The text at hand is a personal memorandum of Albert Gallatin to President Thomas Jefferson, which is a set of arguments against the written arguments of attorney general Levi Lincolns in connection with the signing the Louisiana Purchase in 1803. The Louisiana Purchase was the by far the greatest achievement of Thomas Jefferson as a President. It doubled the territory of the United States by a huge tract of land, stretching from the Mississippi to the Rocky Mountains and from the Gulf Coast to Canada. Albert Gallatin’s memorandum was instrumental for a swift and opportunity driven conclusion of the respective agreements with France.

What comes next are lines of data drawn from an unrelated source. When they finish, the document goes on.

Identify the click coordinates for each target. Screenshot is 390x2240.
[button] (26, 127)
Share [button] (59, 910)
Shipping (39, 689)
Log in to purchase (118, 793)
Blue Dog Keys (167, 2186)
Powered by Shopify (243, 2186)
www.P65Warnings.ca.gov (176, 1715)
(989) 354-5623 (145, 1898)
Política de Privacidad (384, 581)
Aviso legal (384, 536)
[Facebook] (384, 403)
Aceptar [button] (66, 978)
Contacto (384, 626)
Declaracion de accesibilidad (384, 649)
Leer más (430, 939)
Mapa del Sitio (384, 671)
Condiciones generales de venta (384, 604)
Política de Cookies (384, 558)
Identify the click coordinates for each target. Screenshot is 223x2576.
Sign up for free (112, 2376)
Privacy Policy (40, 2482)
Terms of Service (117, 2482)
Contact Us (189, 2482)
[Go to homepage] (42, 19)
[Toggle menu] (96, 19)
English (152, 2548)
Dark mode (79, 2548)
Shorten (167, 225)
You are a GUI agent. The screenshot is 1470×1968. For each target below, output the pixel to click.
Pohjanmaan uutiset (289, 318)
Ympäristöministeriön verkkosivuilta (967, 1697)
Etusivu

Albert Gallatin deserved a title of statesman and is a special witness of Swissness in the Anthology. In the title of the new biography of Nikolaus Dongin, Gallatin is named “America’s Swiss Founding Father” (2011). The short biography of Albert Gallatin is described in the book as follows: “Born in Geneva to an older noble family and highly educated in the European tradition, Gallatin made contributions to America throughout his career that far outweigh any benefit he could claim for himself. He got his first taste of politics in the Pennsylvania state legislature and went on to serve in the US senate – he had to resign, because he had not been a US citizen for the number of requested years in the constitution – and the House of Representatives. He became Secretary of the Treasury in the Jefferson Administration and later undertook a diplomatic mission for President Madison which ended the War of 1812 with the signing of the Treaty of Ghent and did give the United States its genuine independence. Gallatin continued in diplomatic diplomacy as minister to France and to Great Britain. At the age of 70 he retired from politics and started a new career in New York City as a banker, public figure and intellectual, helping to establish New York University and the American Ethnological Society and serving as president of the New York Historical Society. Gallatin died at the age of 88 and is buried in Manhattan’s Ttrinity Cchurch yard at Broadway and Wall Street.”
Albert Gallatin, Secretary of Commerce to President Thomas Jefferson, according to the introductory remarks to the document, realized that the time probably lost in seeking an amendment to the constitution could well lead the fickle Napoleon to withdraw his offer. In a memorandum to Thomas Jefferson on 13th January 1803, Gallatin laid out a constitutional basis for proceeding with the transaction. Gallatin, like Hamilton, in the dispute over the Bank of the United States took a broad view of constitutional powers and claimed that the treaty power included sovereign prerogatives such as acquiring new territory.
Eager to secure Louisiana, Jefferson followed Gallatin’s interpretation, which the Supreme Court later upheld. This document illustrates the remarkably flexible nature of American constitutional theory. While claiming to believe in strict construction as he did in his own arguments against the Bank of the United States, President Jefferson developed a far different notion of constitutional theory. This would be a pattern that most presidents would follow in subsequent years.